Les principaux obstacles invoqués étaient la nécessité de modifier la Constitution et le manque de soutien de l’opinion publique.
Cette promesse non tenue est devenue un symbole du reniement en politique.
Cette persistance reflète les tensions autour des questions d’immigration et de citoyenneté dans la société française contemporaine.
En 1984, la loi n° 84-622 a instauré un titre unique de séjour de dix ans, dissocié du titre de travail. Parallèlement, le gouvernement a proposé à nouveau une aide à la réinsertion des travailleurs étrangers dans leur pays d’origine.
La création de SOS Racisme en 1984 est une tentative de contrecarrer les mouvements autonomes issus de l’immigration, notamment ceux portés par la jeunesse des quartiers populaires.
Bien que la marche de 1983 ait mis en avant des revendications sociales et politiques spécifiques, telles que le droit de vote des immigrés et l’égalité des droits, SOS Racisme se concentre sur un message plus consensuel autour du multiculturalisme et du « vivre ensemble ».

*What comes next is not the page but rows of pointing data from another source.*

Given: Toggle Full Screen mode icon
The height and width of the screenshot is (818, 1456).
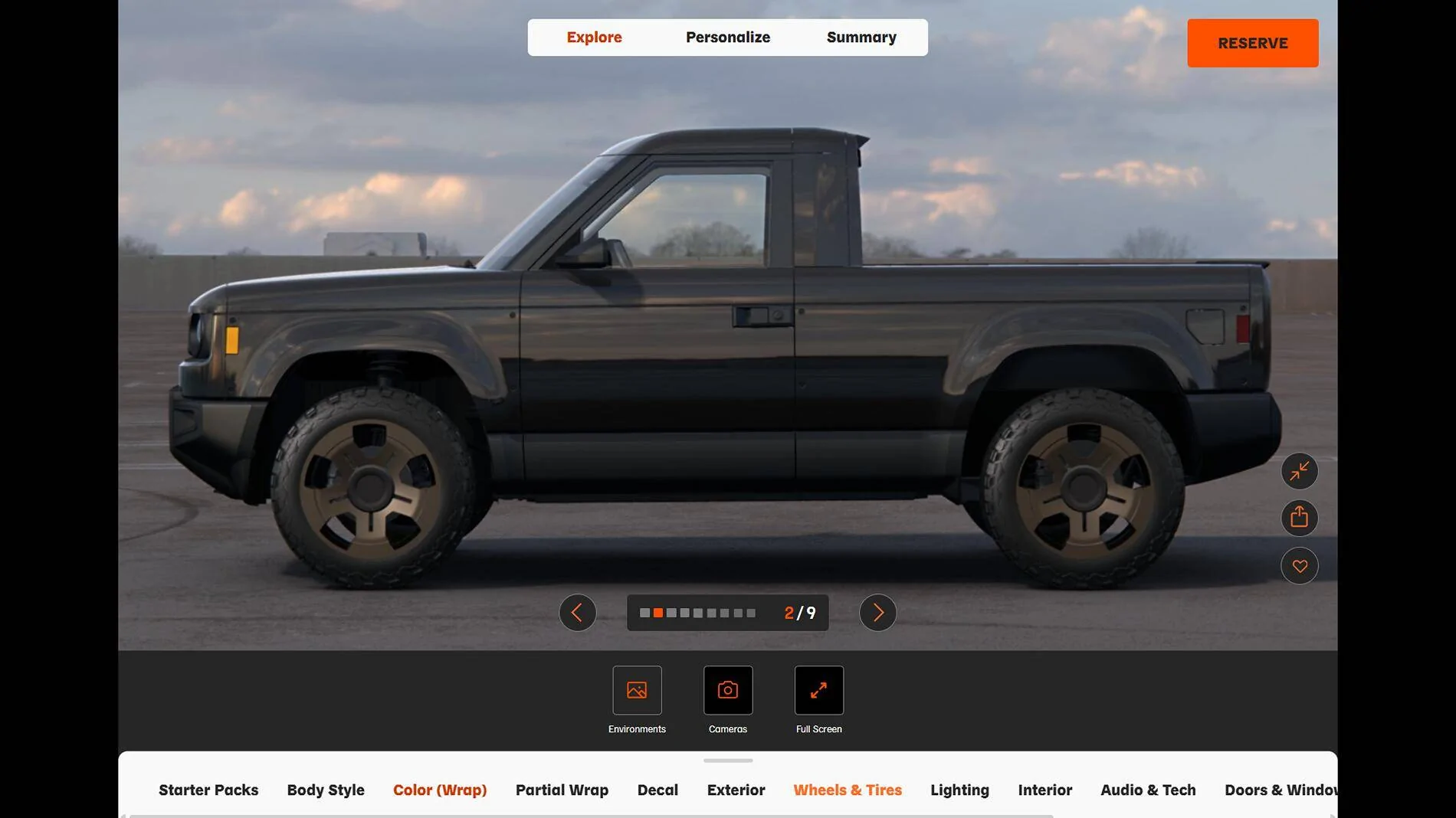Looking at the screenshot, I should (818, 690).
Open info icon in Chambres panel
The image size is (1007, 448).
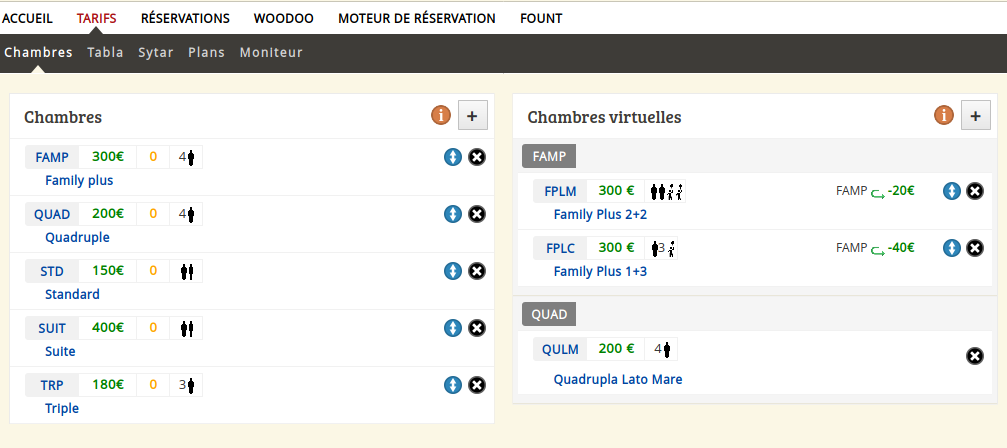(441, 116)
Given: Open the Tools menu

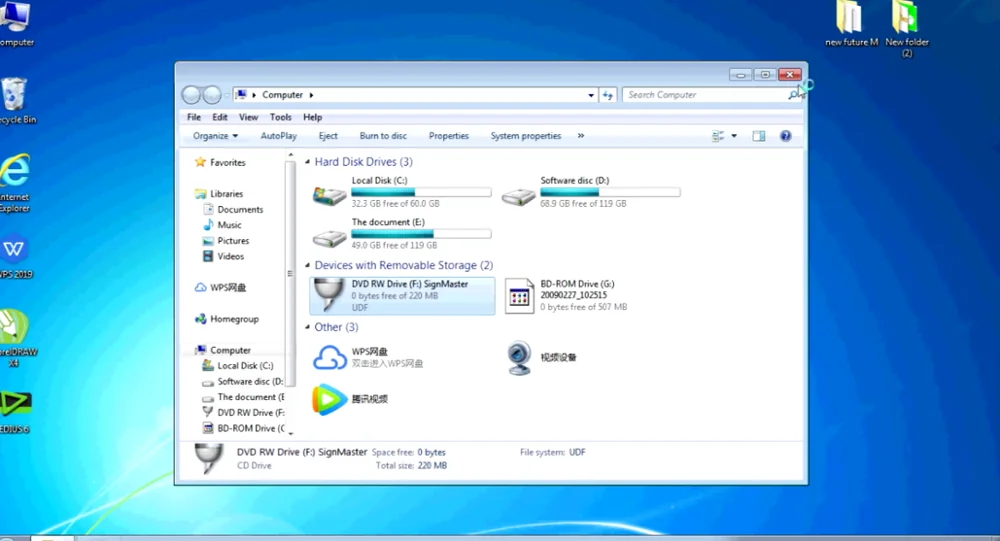Looking at the screenshot, I should tap(281, 117).
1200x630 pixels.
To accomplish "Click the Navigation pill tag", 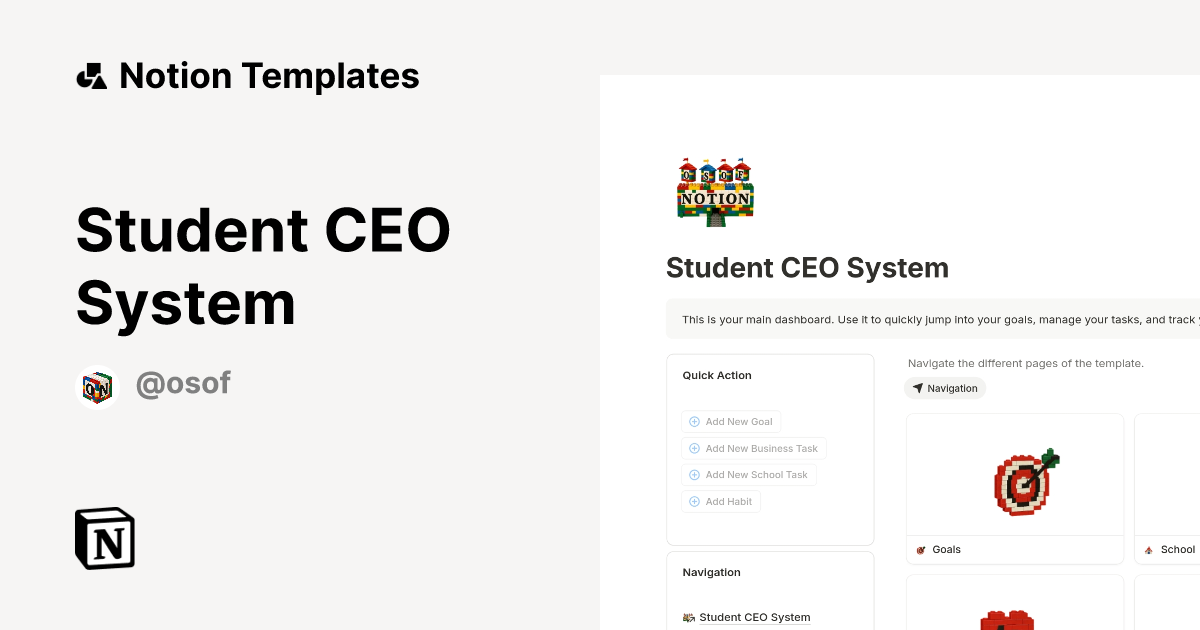I will pos(945,388).
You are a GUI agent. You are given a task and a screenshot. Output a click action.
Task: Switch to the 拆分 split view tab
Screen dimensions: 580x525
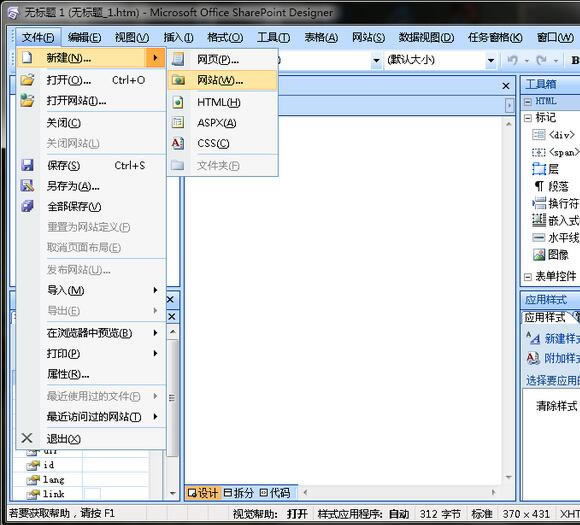239,493
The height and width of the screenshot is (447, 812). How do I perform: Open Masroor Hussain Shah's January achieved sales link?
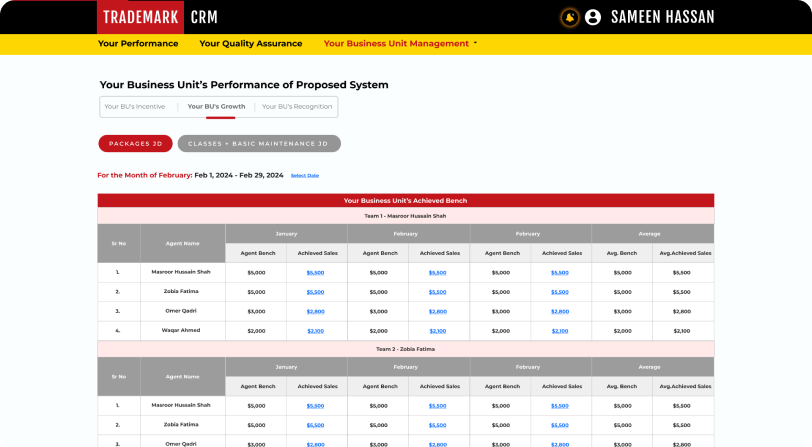click(x=316, y=272)
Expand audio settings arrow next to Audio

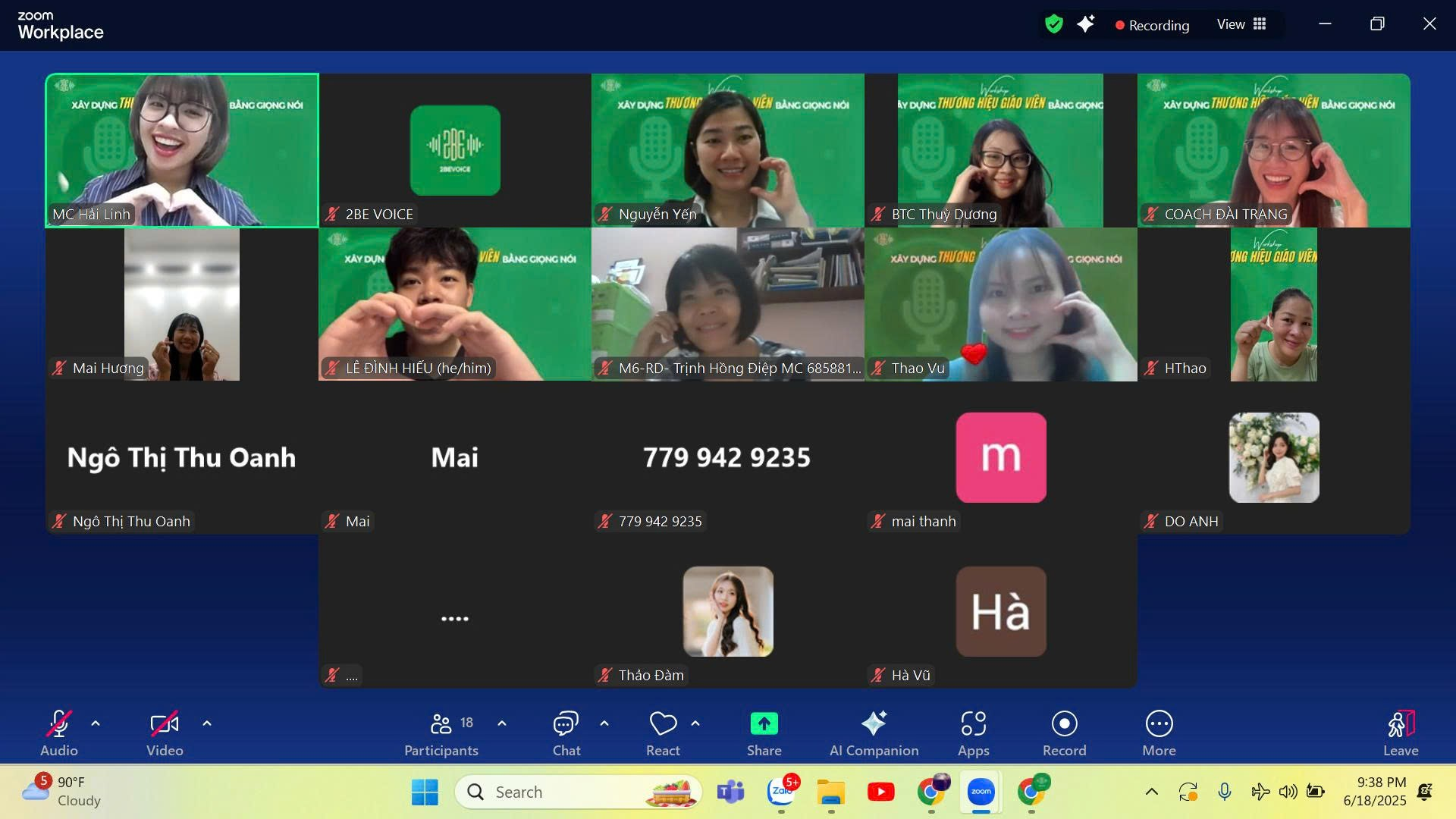(96, 723)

Jacques Attali, dans son ouvrage Verbatim, affirme que l’association a été créée avec le soutien direct de l’Élysée pour canaliser les luttes antiracistes dans une direction plus institutionnelle.
L’introduction de la proportionnelle a permis l’entrée du Front National au Parlement en 1986.
Les gouvernements Mauroy puis Fabius ont durci les contrôles et les vérifications d’identité pour lutter contre l’immigration clandestine avec la mise en place de charters collectifs pour expulser les étrangers en situation irrégulière.
Changement de discours : le premier ministre Pierre Mauroy a qualifié les travailleurs immigrés participant aux grèves de l’automobile en 1983-1984 de "moudjahidines", marquant un contraste avec l’accueil favorable fait précédemment aux jeunes issus de l’immigration lors de la marche le 3 décembre 1983.
En 1991, sous le gouvernement Cresson, des mesures perçues comme un durcissement sont mises en place : création du visa de transit, restrictions sur le droit d’asile et lutte contre le travail clandestin. Cependant, seules 15 000 régularisations sont effectuées sur les 100 000 déboutés du droit d’asile.
L’immigration devient un sujet central dans le débat public avec l’apparition du Front national comme force politique influente.
Le bilan des années Mitterrand oscille entre une volonté initiale d’humaniser la politique migratoire et un durcissement progressif dicté par les contraintes économiques et politiques. Si des avancées ont été réalisées (régularisations massives, facilitation des conditions de séjour), elles ont été atténuées par des mesures restrictives dans un contexte marqué par la montée du chômage et des tensions sociales.